> _Task item_
Copy exactly the lines of the records below, starting at the line that contains "Where should I" and continuing through the last line, both included; omit any pictures.

> _Data under study_
☆ ☆ ☆ ☆

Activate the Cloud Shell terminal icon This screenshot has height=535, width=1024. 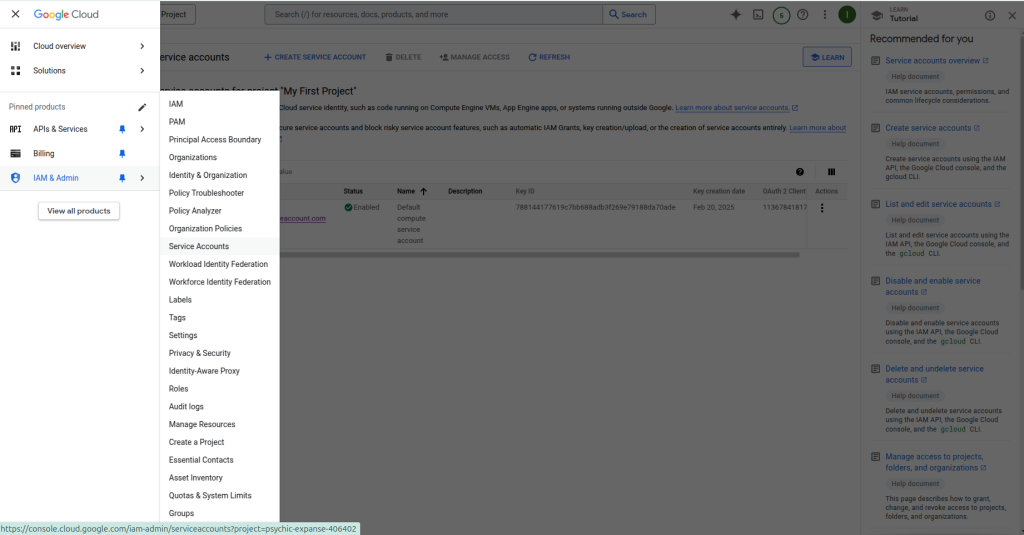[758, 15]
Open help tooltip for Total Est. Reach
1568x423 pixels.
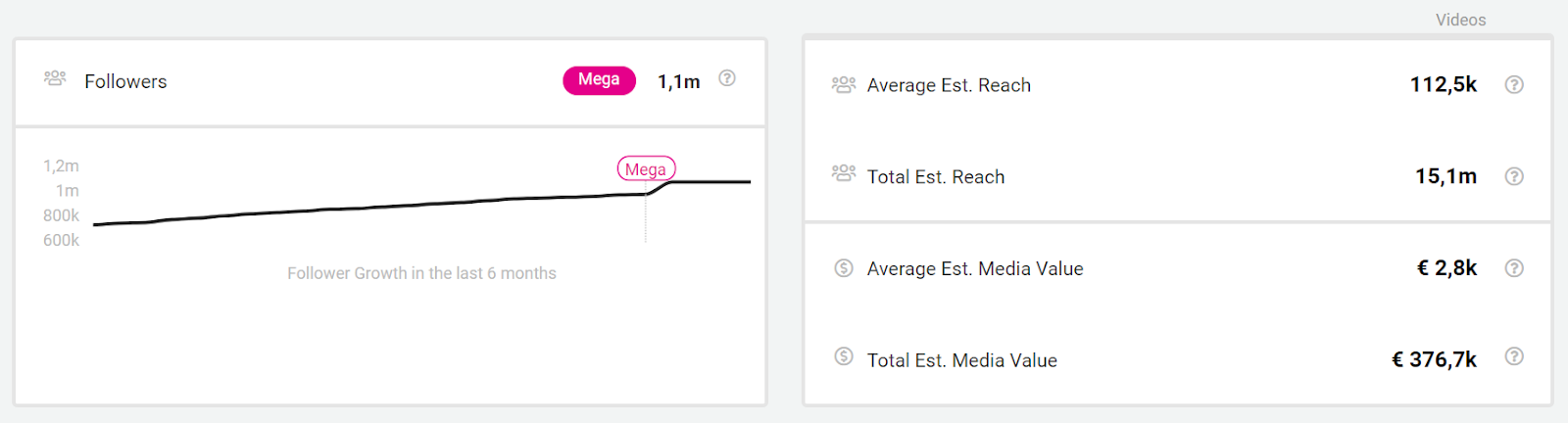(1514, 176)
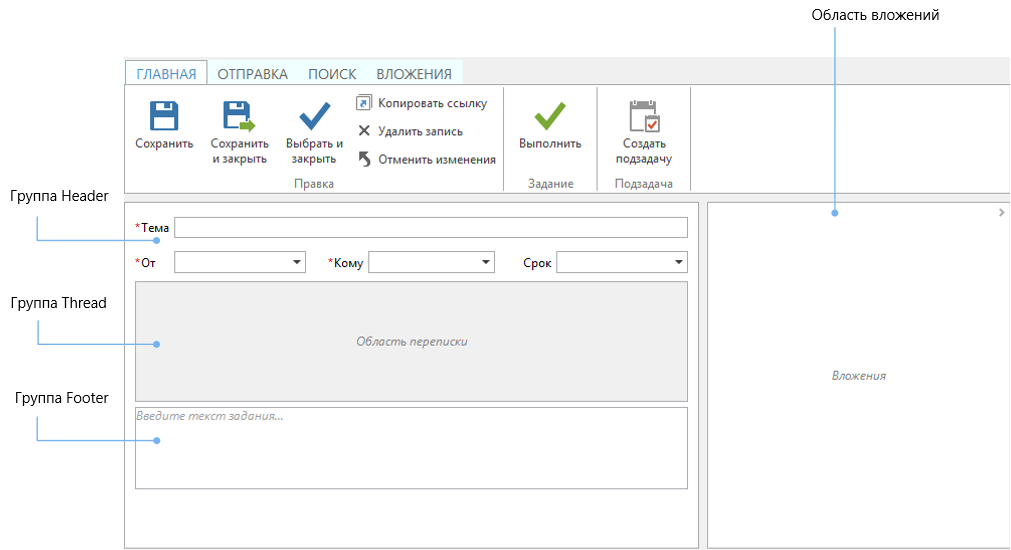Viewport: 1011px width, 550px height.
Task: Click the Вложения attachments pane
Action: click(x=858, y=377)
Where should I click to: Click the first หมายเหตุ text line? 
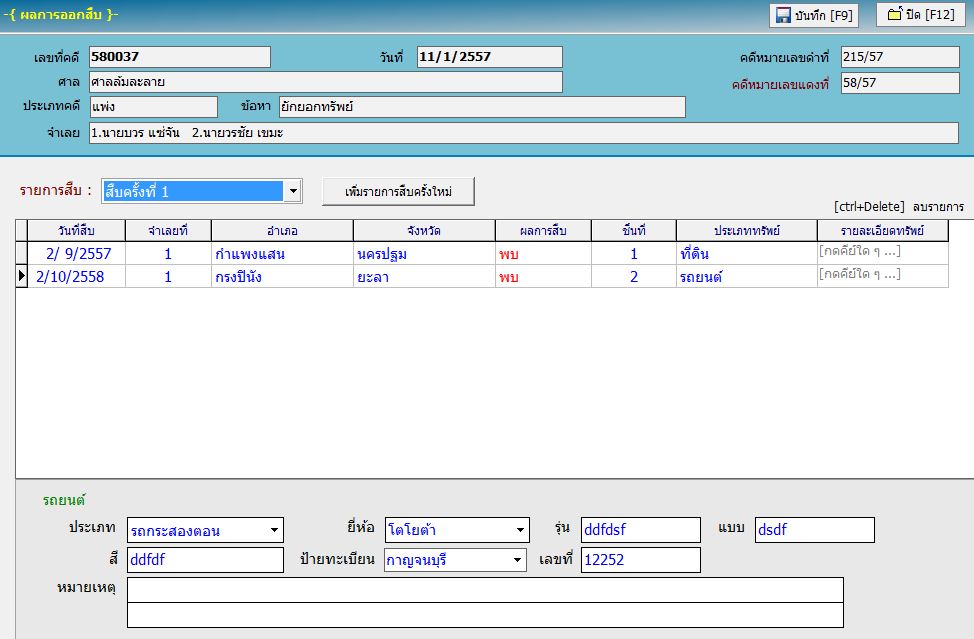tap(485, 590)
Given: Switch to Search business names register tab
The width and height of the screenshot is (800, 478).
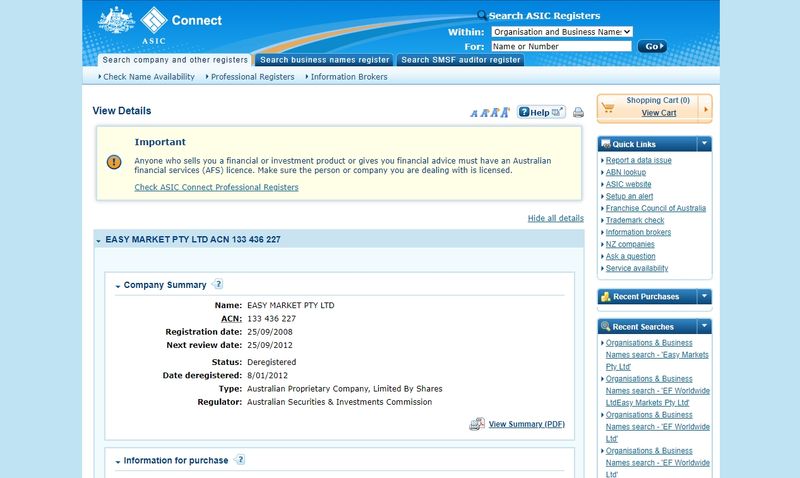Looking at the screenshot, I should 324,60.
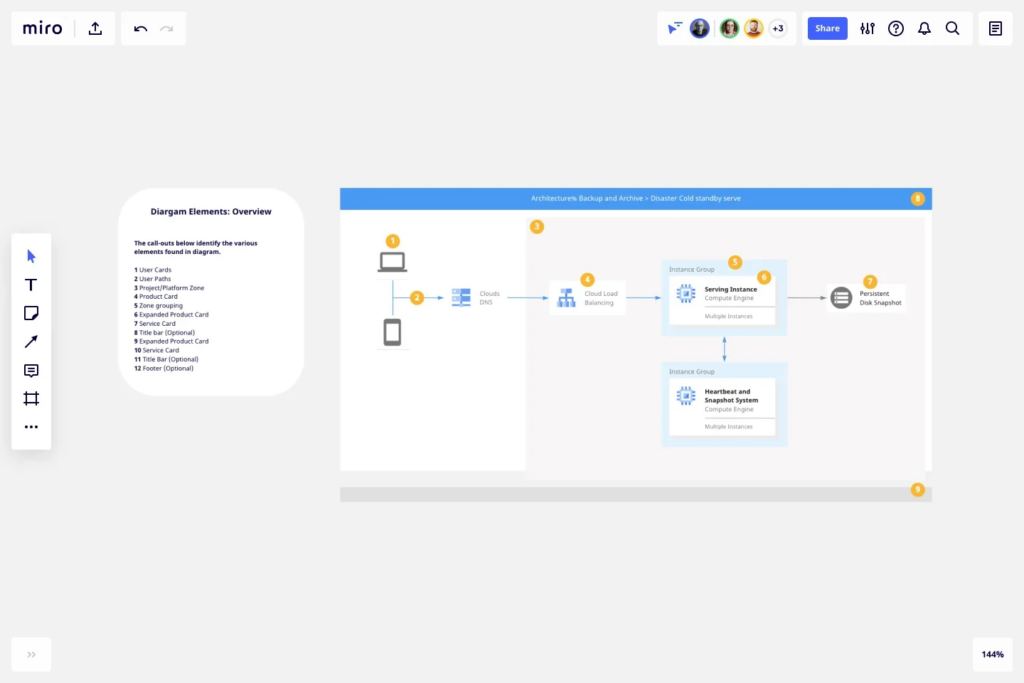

☆ ☆ ☆ ☆

> _Reply to the task_
Where should I click to: Click the first หมายเหตุ text line? 
tap(485, 590)
Given: Switch to Search business names register tab
The width and height of the screenshot is (800, 478).
Looking at the screenshot, I should 324,60.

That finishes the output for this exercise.